What is required: The entries should be given again in full. Alter nothing.

***** Supplied records

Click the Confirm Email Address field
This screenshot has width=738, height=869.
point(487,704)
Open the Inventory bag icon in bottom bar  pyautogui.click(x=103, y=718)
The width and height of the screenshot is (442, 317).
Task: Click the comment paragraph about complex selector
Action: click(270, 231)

**********

Response to the task:
Click the Confirm Email Address field
This screenshot has width=738, height=869.
point(487,704)
Open the Inventory bag icon in bottom bar  pyautogui.click(x=103, y=718)
The width and height of the screenshot is (442, 317).
Task: Click the comment paragraph about complex selector
Action: click(270, 231)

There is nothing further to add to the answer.